I'm guessing, but as I'm very familiar with the drawing tools in Vcarve/Aspire it might take me 1/2 hour total to create all the needed vectors if I had your initial sketch. 

One piece, depending on which machine used, might take 2 minutes to cut around. A little more or maybe a lot less with an industrial machine. 2 minutes each for 11 pieces is 22 minutes. Shapes will be perfect. You might need to sand/trim off tabs that are used to hold the parts in place while being cut. 

While the parts are still on the CNC bed, you could additionally round over the outer edges of the outer pieces. 

Glue together, using short dowel pieces to help align all parts. Sand and finish. 

While you are trimming, gluing, sanding, finishing the first one a second can be being cut on the CNC using the same file.

There will be time you need to add for clamping down the plywood, booting up the PC that runs the CNC, homing the CNC, then zeroing out X, Y, and Z for the project being cut. Add some time at the end for cleaning up the CNC and surrounding area.  Add some more time to upload/share images of and VCarve files for the design on your favorite web forums. 

If I was going to make just one, I doubt I'd use the CNC to cut the parts. If I was going to make two or more I definitely would take the upfront time to draw it up, then cut them all out using the CNC. 

4D


----------



## JOAT (Apr 9, 2010)

Interesting. And I still don't want a CNC. LOL I don't bother with dowels for gluing up tho, a glue-up jig, will align all the pieces nicely, if accurate - and I make sure mine are accurate, don't want to redo work. I hit my pieces with my ROS after the glue has set and good to go.

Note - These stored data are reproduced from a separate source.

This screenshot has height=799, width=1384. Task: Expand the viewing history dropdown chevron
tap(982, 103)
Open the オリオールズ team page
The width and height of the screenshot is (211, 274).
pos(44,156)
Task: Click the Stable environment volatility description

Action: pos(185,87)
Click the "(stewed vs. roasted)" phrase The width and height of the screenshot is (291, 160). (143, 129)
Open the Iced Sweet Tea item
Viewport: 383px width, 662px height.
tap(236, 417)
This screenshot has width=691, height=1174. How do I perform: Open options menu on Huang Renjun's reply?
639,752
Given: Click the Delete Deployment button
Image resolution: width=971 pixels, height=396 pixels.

How much would a rig like that cost? I'm thinking way more than I have invested in my entire shop, including tools. I would say cost of the shop itself, tools, and in stock materials, comes to less then about $1200, as is, not counting materials cost over the years.

I take it you save all of this on your computer, so you can go back later and duplicate something. I just hang my masters on the wall. Oh yeah, any notes I have on a build I write on the masters, how many of each piece, and anything else I can think of, hard to lose notes doing that.

Thanks.


----------



## UglySign (Nov 17, 2015)

JOAT said:


> ..... "_No, I still do not want a CNC_"
> 
> Interesting.
> 
> ...


Ever notice when you don't like a song for so long
after a while you end up diggin' it?

For instance, me? I could never stand the Talking Heads
until I actually listened to the lyrics and found them kinda
cool, but offbeat & corky. I dig them now.

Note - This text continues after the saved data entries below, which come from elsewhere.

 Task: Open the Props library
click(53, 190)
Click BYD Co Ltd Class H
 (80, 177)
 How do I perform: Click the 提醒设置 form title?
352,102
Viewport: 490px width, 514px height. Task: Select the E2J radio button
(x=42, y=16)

JOATs gettin a cnc... I'm tellin ya


----------



## 4DThinker (Feb 16, 2014)

A CNC can be had for a few hundred dollars to 90k and up. A kit you have to assemble or a CNC that requires a crane to drop into your shop though the temporarily removed roof. 

You know you want one, Joat. For someone who spends so much time in a specific forum your "don't want" claim falls shallow. 

4D


----------



## JOAT (Apr 9, 2010)

UglySign said:


> Ever notice when you don't like a song for so long
> after a while you end up diggin' it?
> 
> For instance, me? I could never stand the Talking Heads
> ...


What? You're going to give me a CNC? I really appreciate the thought, but being as how I don't have a boat, I really don't need an anchor. 

PS: JOAT is NOT getting a CNC.


----------



## honesttjohn (Feb 17, 2015)

We should start a pool. Pick a date when Joat decides he's getting a CNC.

He is intrigued and wants one, but now he's just trying to live up to his past reputation of bashing them.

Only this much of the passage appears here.